● **Aim**:
Please find each line in the records that contains the word "screenshot", and copy those lines out in full.

● **Data provided**:
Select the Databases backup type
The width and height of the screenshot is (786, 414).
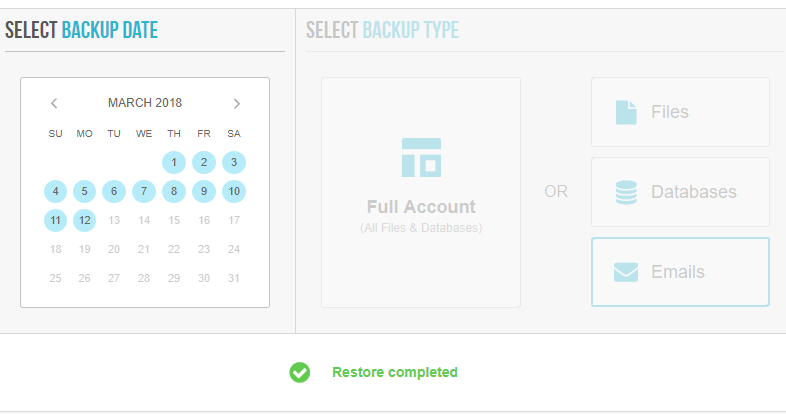pyautogui.click(x=680, y=192)
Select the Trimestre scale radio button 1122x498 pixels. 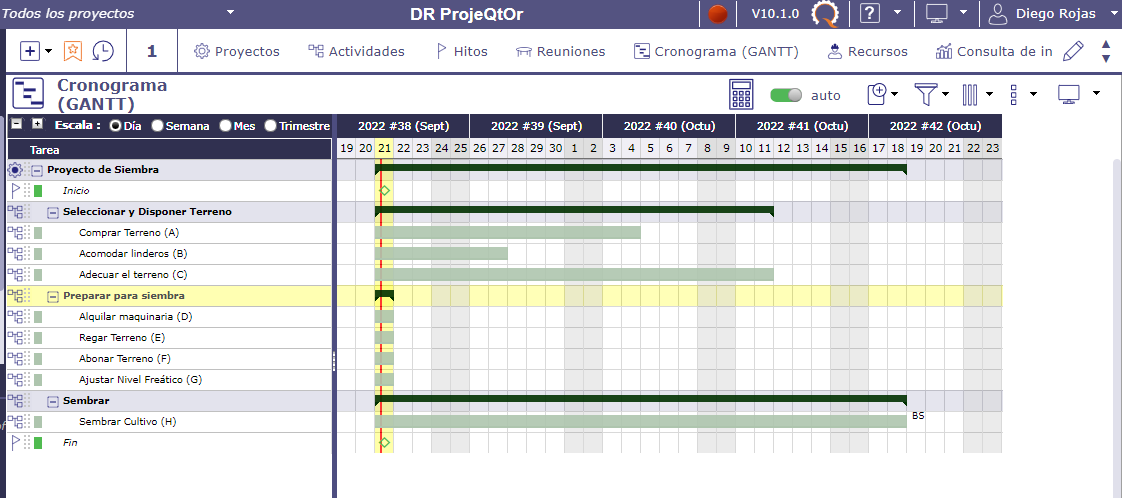click(x=270, y=126)
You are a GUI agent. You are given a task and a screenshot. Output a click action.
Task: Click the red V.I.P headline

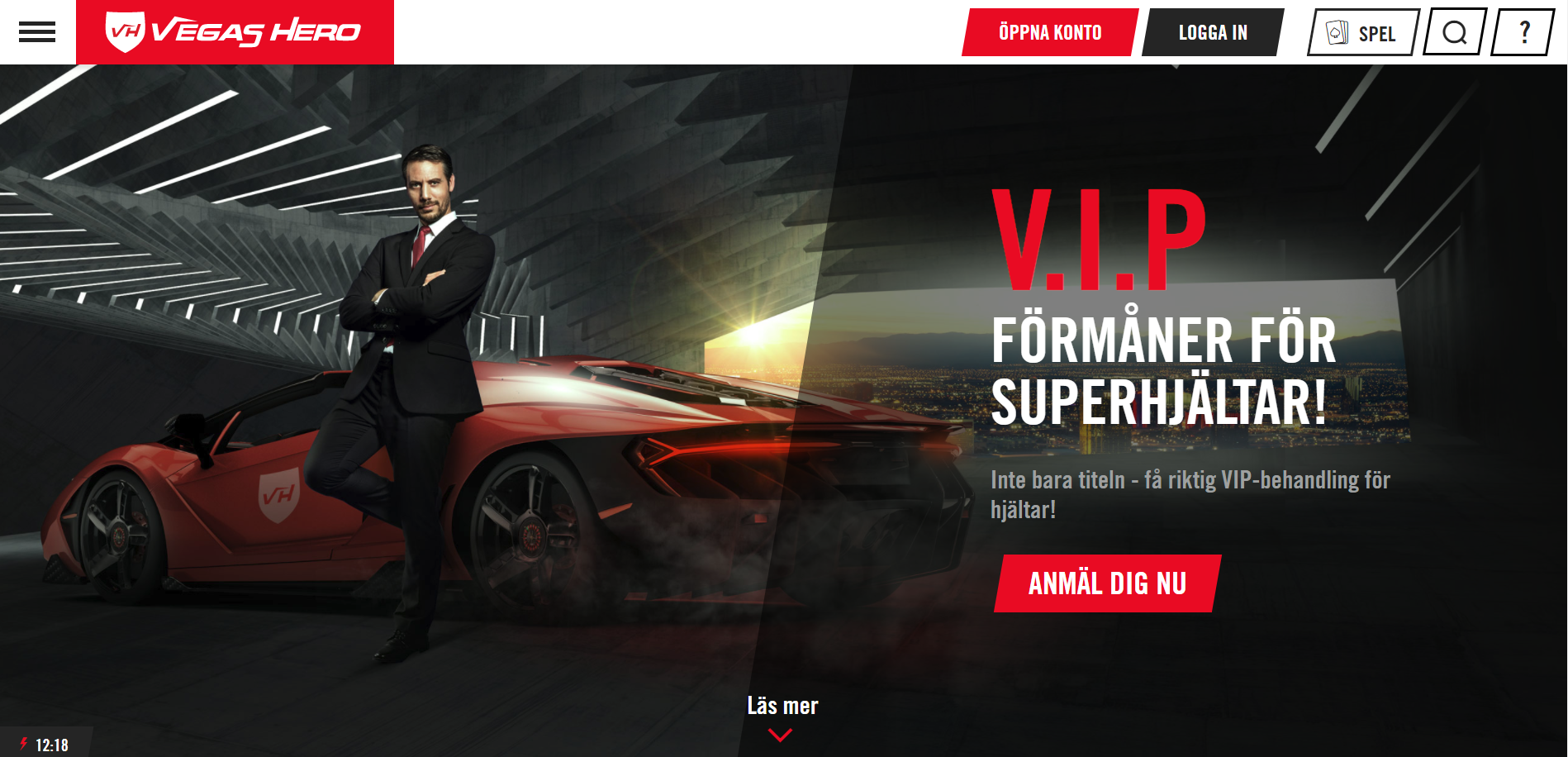[1099, 240]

● **Response to the task**:
The width and height of the screenshot is (786, 414).
You are a GUI agent. You are given a task and a screenshot. Output a click action.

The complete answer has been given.